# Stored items
****************
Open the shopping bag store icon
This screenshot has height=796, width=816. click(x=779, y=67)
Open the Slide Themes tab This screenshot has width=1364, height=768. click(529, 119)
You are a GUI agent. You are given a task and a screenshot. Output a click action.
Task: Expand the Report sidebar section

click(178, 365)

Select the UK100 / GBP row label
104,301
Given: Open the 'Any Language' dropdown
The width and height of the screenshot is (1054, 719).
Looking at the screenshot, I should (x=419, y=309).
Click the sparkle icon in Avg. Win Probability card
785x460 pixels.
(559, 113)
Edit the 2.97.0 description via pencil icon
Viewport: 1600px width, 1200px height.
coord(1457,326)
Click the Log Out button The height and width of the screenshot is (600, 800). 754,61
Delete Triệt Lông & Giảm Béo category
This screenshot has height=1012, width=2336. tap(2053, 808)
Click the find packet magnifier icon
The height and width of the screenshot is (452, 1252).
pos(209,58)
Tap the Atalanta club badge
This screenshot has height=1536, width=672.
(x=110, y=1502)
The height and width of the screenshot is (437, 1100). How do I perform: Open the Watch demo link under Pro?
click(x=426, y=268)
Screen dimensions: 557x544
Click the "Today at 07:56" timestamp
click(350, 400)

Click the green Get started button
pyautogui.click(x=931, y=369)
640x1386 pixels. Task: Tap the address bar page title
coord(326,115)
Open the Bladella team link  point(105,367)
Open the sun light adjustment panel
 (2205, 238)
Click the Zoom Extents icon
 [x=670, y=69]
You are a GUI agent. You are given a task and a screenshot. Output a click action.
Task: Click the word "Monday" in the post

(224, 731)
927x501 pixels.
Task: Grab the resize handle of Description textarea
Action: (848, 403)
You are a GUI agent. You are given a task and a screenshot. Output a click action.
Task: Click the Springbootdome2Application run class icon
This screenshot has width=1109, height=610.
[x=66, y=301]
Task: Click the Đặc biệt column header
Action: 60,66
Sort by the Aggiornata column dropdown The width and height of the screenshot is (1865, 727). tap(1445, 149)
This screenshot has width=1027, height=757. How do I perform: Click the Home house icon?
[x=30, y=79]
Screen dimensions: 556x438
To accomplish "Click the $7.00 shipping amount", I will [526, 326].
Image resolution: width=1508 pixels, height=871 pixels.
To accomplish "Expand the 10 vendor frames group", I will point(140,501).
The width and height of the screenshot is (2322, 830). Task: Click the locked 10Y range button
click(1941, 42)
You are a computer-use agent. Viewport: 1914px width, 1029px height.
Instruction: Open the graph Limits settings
****************
# Work order
How many lines in the records above contain the word "will"? Give only the number.

# Task output
2